No one in their right mind would have expected anything great to come out of the Thor franchise. Ever since the series’ failed second outing, The Dark World, Thor might as well have been dead in the water, minimized to just a decorative set piece for the Avengers franchise.

To everyone’s surprise, Thor: Ragnarok blows the franchise’s death out of the water, casting the spotlight firmly back to the Asgardian Avenger. Brash, hilarious, and game-changing are only a few adjectives you can confidently call the series’ third outing. Comedy director Taika Waititi drags Thor from his boring roots to a fun, comedic light.

The tale of two Ragnaroks

The Dark World left us with Thor choosing to stay on Midgard (see: Earth) like Hercules and Odin masquerading as their father, Odin. Logically, Ragnarok should’ve taken us on the same tired route that its predecessors took. Thankfully, Waititi chose to disregard almost all of Thor’s background and just have fun with the material.

Regardless, Disney is Disney and Marvel is Marvel. They have a story to tell before heading off to Infinity War next year. As much as Waititi was given free rein to do what he wants for Thor, he has to serve the grander MCU narrative. Thus, Thor: Ragnarok feels like two movies rolled into one: the wacky adventures of Thor and Hulk, and the narrative sequel to The Dark World.

Marvel’s Ragnarok

On one hand, Ragnarok cleans up the loose ends of The Dark World and the Avengers. Odin is still missing. Loki is wrongfully sitting on the throne as his father. Thor continues to have dreams of Asgard’s demise.

While Hela, the goddess of death, is a more workable villain than Ronan the Accuser or Kaecilius, Ragnarok’s Asgardian storyline takes a backseat whenever Thor or Loki aren’t around. The most we see from Hela’s rampage are left as glimpses and visions. She does have great action scenes, but most of her evil is left to fester in the background while Thor is off galivanting in Sakaar.

Waititi’s Ragnarok

Ragnarok’s full momentum starts when Thor is exiled to Sakaar, known to most comic book fans as the setting of Planet Hulk. And yes, Ragnarok’s storyline does shape up into Hulk’s most well-known comic book story.

Thor finds himself in the clutches of the Grandmaster (Jeff Goldblum) who runs a planetary fighting ring to appease Sakaar’s inhabitants. The god of thunder is pitted against the arena’s champion, a hostile Hulk.
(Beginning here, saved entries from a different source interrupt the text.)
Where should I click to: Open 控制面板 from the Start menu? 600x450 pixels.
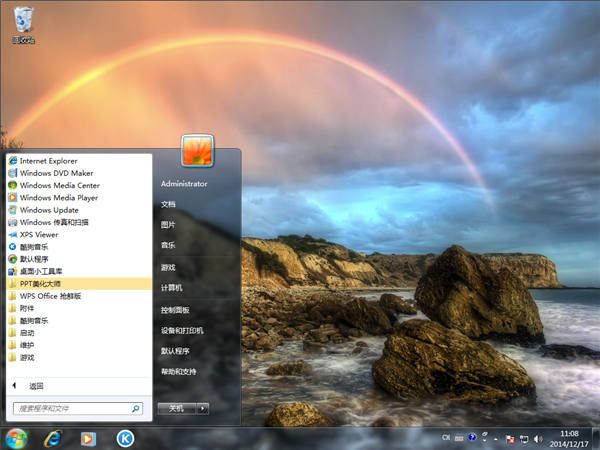(x=176, y=309)
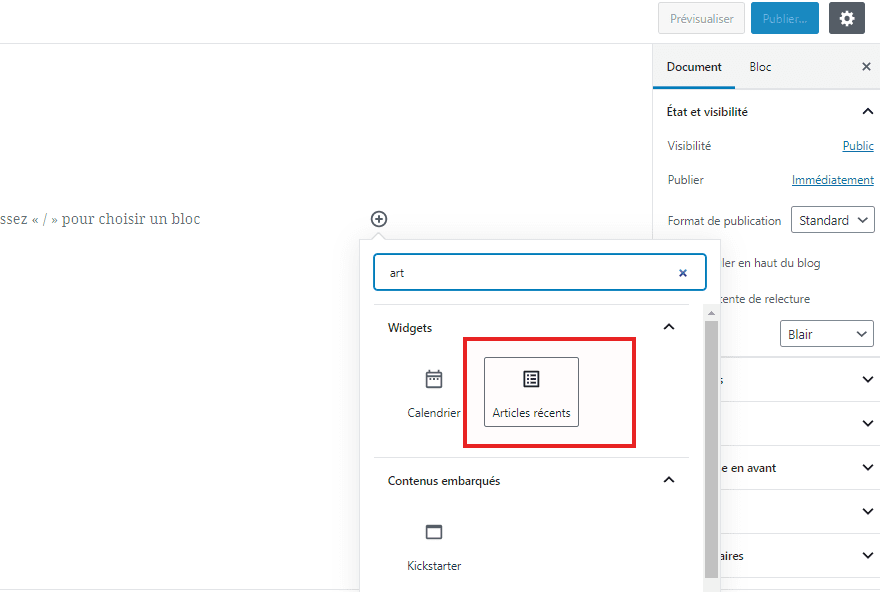The image size is (880, 592).
Task: Expand the sidebar panel ending in "en avant"
Action: click(x=866, y=468)
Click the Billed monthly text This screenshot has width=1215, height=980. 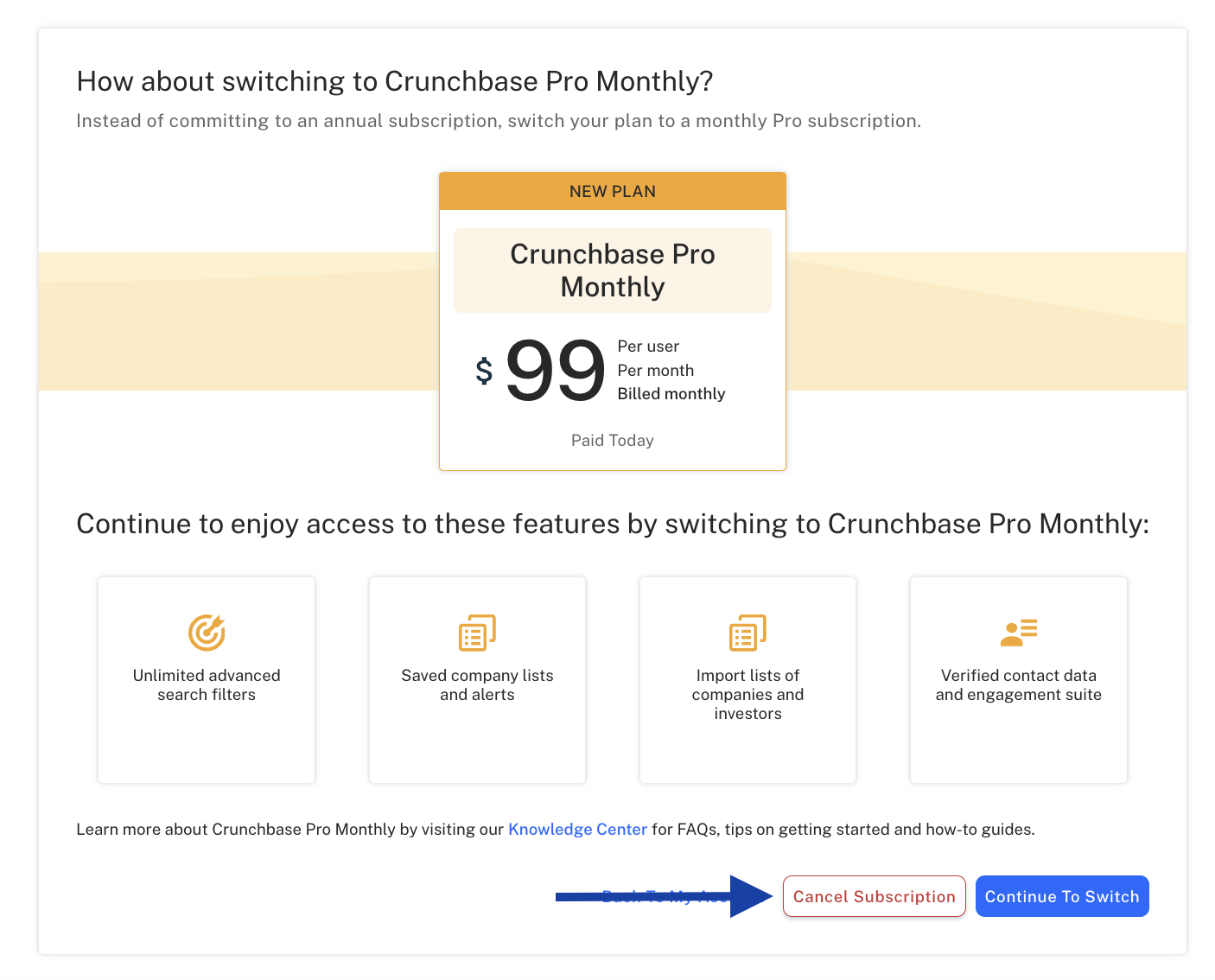pos(671,394)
Ragnarok casts Thor in a peculiar light. He’s no longer the arrogant Asgardian god, but a fish out of water. Thor gets himself into situations outside of his own realm. Coupled with Waititi’s humor, Ragnarok styles itself as the self-aware Scream/Scary Movie of the superhero genre.
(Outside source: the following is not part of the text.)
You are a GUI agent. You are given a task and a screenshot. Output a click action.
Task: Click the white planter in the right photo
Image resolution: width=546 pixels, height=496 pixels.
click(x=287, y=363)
The film never takes itself seriously. Even the Infinity Stones are ridiculed to some extent. Refreshingly, Thor comes off a ‘90s comedy icon complete with perfect timing. His relationship with Hulk comes off as a buddy comedy. His occasional run-ins with a certain female character plays off as an awkward romcom. Thor: Raganarok showcases the timeless quality of ‘90s movies.
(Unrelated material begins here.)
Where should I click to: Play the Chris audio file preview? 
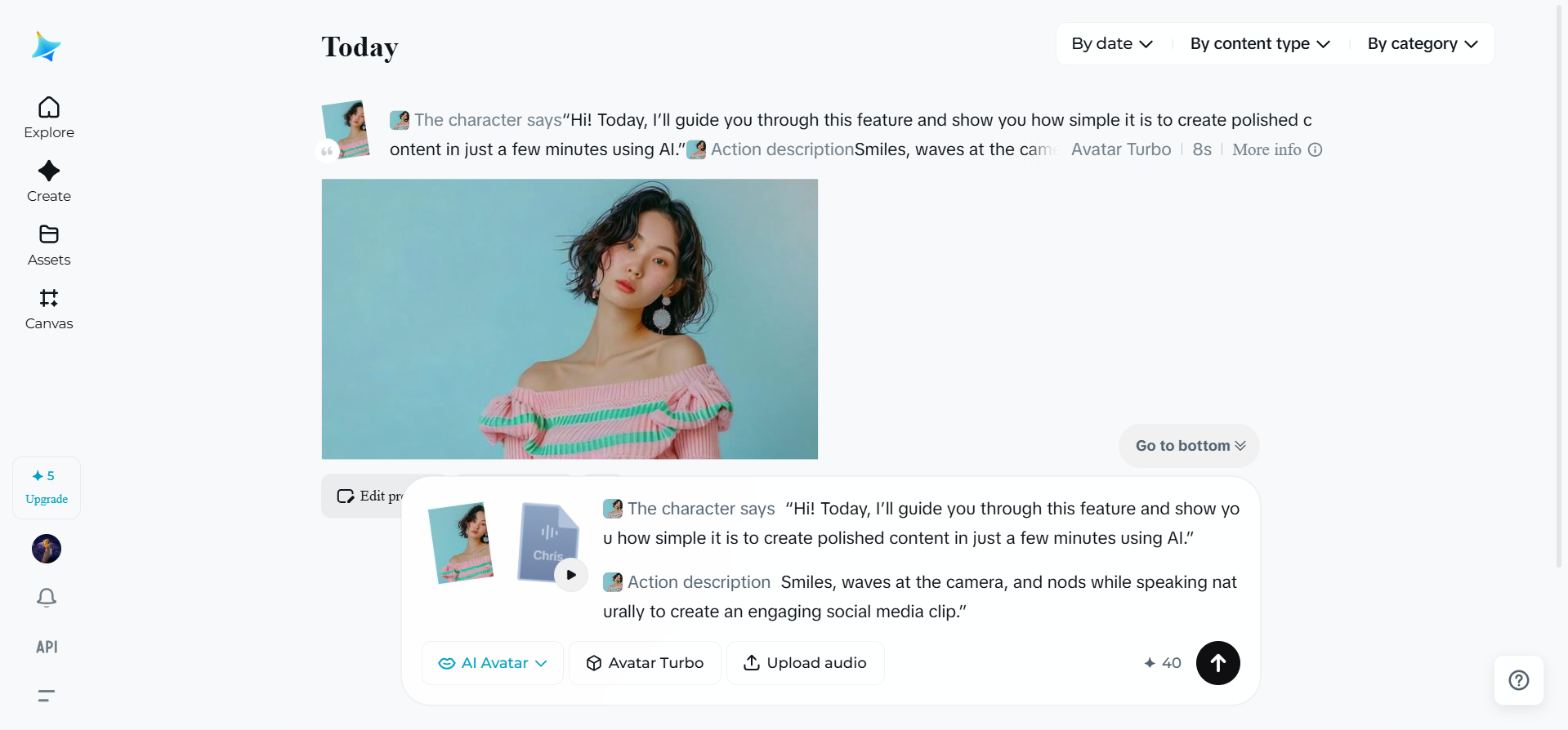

It’s a film shot in the past. It’s a film that appropriately uses synthwave as a soundtrack. It’s a film that features a medieval knight wielding dual automatic rifles. It’s a film that has Jeff Goldblum cast as a ridiculous version of himself. It’s a film with the most awkward butt shot in MCU history. Thor: Ragnarok is full of bright spots that you’ll forget that it’s a leadup to Infinity War.